◆ Work task:
Turn the records below into a Markdown table with the columns Row and Line, numbering each non-blank line in order and skipping blank lines.

Stored records
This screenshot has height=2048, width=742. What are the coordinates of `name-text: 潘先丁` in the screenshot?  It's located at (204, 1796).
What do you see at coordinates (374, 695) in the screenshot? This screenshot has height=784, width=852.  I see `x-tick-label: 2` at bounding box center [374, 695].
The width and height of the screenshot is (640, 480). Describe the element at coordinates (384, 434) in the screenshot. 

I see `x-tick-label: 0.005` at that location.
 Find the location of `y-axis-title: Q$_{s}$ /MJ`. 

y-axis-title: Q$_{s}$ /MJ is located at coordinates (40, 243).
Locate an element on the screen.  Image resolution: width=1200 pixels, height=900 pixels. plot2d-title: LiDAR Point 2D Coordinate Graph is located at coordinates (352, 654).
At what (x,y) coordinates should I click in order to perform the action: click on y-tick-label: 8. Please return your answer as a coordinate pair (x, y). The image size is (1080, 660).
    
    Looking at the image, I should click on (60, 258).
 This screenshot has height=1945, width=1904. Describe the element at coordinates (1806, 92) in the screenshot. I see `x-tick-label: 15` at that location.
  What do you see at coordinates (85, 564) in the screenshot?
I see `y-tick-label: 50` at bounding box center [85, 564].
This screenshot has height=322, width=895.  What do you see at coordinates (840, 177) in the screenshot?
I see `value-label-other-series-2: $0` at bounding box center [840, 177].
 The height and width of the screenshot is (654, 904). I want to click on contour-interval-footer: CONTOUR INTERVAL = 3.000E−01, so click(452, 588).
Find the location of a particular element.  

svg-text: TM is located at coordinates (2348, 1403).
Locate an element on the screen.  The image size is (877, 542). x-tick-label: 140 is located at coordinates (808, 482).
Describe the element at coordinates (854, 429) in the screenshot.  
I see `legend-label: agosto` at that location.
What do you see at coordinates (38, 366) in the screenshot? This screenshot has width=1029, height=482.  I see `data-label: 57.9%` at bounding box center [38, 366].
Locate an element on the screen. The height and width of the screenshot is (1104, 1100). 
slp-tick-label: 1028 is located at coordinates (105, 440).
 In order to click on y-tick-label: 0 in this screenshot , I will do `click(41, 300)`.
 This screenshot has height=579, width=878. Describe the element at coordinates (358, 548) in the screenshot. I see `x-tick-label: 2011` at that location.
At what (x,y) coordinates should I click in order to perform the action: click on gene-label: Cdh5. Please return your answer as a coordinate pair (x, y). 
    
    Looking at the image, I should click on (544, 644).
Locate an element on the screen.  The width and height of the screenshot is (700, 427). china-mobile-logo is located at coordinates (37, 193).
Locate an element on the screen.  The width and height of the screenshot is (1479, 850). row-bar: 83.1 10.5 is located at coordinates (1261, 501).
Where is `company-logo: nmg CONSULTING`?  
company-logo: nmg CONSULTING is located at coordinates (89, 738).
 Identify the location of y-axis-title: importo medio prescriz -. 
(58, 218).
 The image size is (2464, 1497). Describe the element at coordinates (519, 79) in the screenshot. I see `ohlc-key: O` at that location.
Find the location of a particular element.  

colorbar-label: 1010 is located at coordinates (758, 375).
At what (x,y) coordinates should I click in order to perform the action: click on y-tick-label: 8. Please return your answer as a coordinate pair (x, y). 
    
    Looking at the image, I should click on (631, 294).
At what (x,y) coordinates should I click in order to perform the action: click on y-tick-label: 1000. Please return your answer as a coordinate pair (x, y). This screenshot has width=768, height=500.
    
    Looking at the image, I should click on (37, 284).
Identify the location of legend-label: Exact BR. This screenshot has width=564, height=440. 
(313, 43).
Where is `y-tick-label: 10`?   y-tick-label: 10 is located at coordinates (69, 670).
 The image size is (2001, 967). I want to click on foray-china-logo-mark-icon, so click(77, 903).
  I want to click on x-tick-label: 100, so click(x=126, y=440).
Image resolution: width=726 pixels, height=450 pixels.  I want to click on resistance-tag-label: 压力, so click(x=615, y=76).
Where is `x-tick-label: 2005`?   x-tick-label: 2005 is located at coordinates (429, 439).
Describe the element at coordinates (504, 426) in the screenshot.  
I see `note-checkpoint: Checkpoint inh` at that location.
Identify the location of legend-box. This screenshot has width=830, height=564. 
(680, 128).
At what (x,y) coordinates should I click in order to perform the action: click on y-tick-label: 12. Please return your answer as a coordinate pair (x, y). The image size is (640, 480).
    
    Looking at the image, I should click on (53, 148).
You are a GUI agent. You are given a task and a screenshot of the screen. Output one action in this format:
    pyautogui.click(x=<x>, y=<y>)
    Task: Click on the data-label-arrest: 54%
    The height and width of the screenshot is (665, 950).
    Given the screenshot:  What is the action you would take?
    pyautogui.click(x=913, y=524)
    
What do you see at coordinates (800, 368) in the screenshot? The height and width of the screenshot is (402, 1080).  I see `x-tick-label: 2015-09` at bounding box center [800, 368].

◆ Answer to the problem:
| Row | Line |
|---|---|
| 1 | This screenshot has height=2048, width=742. What are the coordinates of `name-text: 潘先丁` in the screenshot?  It's located at (204, 1796). |
| 2 | What do you see at coordinates (374, 695) in the screenshot? This screenshot has height=784, width=852.  I see `x-tick-label: 2` at bounding box center [374, 695]. |
| 3 | The width and height of the screenshot is (640, 480). Describe the element at coordinates (384, 434) in the screenshot.  |
| 4 | I see `x-tick-label: 0.005` at that location. |
| 5 |  Find the location of `y-axis-title: Q$_{s}$ /MJ`.  |
| 6 | y-axis-title: Q$_{s}$ /MJ is located at coordinates (40, 243). |
| 7 | Locate an element on the screen.  Image resolution: width=1200 pixels, height=900 pixels. plot2d-title: LiDAR Point 2D Coordinate Graph is located at coordinates (352, 654). |
| 8 | At what (x,y) coordinates should I click in order to perform the action: click on y-tick-label: 8. Please return your answer as a coordinate pair (x, y). The image size is (1080, 660). |
| 9 |     Looking at the image, I should click on (60, 258). |
| 10 |  This screenshot has height=1945, width=1904. Describe the element at coordinates (1806, 92) in the screenshot. I see `x-tick-label: 15` at that location. |
| 11 |   What do you see at coordinates (85, 564) in the screenshot? |
| 12 | I see `y-tick-label: 50` at bounding box center [85, 564]. |
| 13 | This screenshot has height=322, width=895.  What do you see at coordinates (840, 177) in the screenshot? |
| 14 | I see `value-label-other-series-2: $0` at bounding box center [840, 177]. |
| 15 |  The height and width of the screenshot is (654, 904). I want to click on contour-interval-footer: CONTOUR INTERVAL = 3.000E−01, so click(452, 588). |
| 16 | Find the location of a particular element.   |
| 17 | svg-text: TM is located at coordinates (2348, 1403). |
| 18 | Locate an element on the screen.  The image size is (877, 542). x-tick-label: 140 is located at coordinates (808, 482). |
| 19 | Describe the element at coordinates (854, 429) in the screenshot.   |
| 20 | I see `legend-label: agosto` at that location. |
| 21 | What do you see at coordinates (38, 366) in the screenshot? This screenshot has width=1029, height=482.  I see `data-label: 57.9%` at bounding box center [38, 366]. |
| 22 | Locate an element on the screen. The height and width of the screenshot is (1104, 1100).  |
| 23 | slp-tick-label: 1028 is located at coordinates (105, 440). |
| 24 |  In order to click on y-tick-label: 0 in this screenshot , I will do `click(41, 300)`. |
| 25 |  This screenshot has height=579, width=878. Describe the element at coordinates (358, 548) in the screenshot. I see `x-tick-label: 2011` at that location. |
| 26 | At what (x,y) coordinates should I click in order to perform the action: click on gene-label: Cdh5. Please return your answer as a coordinate pair (x, y).  |
| 27 |     Looking at the image, I should click on (544, 644). |
| 28 | Locate an element on the screen.  The width and height of the screenshot is (700, 427). china-mobile-logo is located at coordinates (37, 193). |
| 29 | Locate an element on the screen.  The width and height of the screenshot is (1479, 850). row-bar: 83.1 10.5 is located at coordinates (1261, 501). |
| 30 | Where is `company-logo: nmg CONSULTING`?   |
| 31 | company-logo: nmg CONSULTING is located at coordinates (89, 738). |
| 32 |  Identify the location of y-axis-title: importo medio prescriz -.  |
| 33 | (58, 218). |
| 34 |  The image size is (2464, 1497). Describe the element at coordinates (519, 79) in the screenshot. I see `ohlc-key: O` at that location. |
| 35 | Find the location of a particular element.   |
| 36 | colorbar-label: 1010 is located at coordinates (758, 375). |
| 37 | At what (x,y) coordinates should I click in order to perform the action: click on y-tick-label: 8. Please return your answer as a coordinate pair (x, y).  |
| 38 |     Looking at the image, I should click on (631, 294). |
| 39 | At what (x,y) coordinates should I click in order to perform the action: click on y-tick-label: 1000. Please return your answer as a coordinate pair (x, y). This screenshot has width=768, height=500. |
| 40 |     Looking at the image, I should click on (37, 284). |
| 41 | Identify the location of legend-label: Exact BR. This screenshot has width=564, height=440.  |
| 42 | (313, 43). |
| 43 | Where is `y-tick-label: 10`?   y-tick-label: 10 is located at coordinates (69, 670). |
| 44 |  The image size is (2001, 967). I want to click on foray-china-logo-mark-icon, so click(77, 903). |
| 45 |   I want to click on x-tick-label: 100, so click(x=126, y=440). |
| 46 | Image resolution: width=726 pixels, height=450 pixels.  I want to click on resistance-tag-label: 压力, so click(x=615, y=76). |
| 47 | Where is `x-tick-label: 2005`?   x-tick-label: 2005 is located at coordinates (429, 439). |
| 48 | Describe the element at coordinates (504, 426) in the screenshot.   |
| 49 | I see `note-checkpoint: Checkpoint inh` at that location. |
| 50 | Identify the location of legend-box. This screenshot has width=830, height=564.  |
| 51 | (680, 128). |
| 52 | At what (x,y) coordinates should I click in order to perform the action: click on y-tick-label: 12. Please return your answer as a coordinate pair (x, y). The image size is (640, 480). |
| 53 |     Looking at the image, I should click on (53, 148). |
| 54 | You are a GUI agent. You are given a task and a screenshot of the screen. Output one action in this format: |
| 55 |     pyautogui.click(x=<x>, y=<y>) |
| 56 |     Task: Click on the data-label-arrest: 54% |
| 57 |     The height and width of the screenshot is (665, 950). |
| 58 |     Given the screenshot:  What is the action you would take? |
| 59 |     pyautogui.click(x=913, y=524) |
| 60 | What do you see at coordinates (800, 368) in the screenshot? The height and width of the screenshot is (402, 1080).  I see `x-tick-label: 2015-09` at bounding box center [800, 368]. |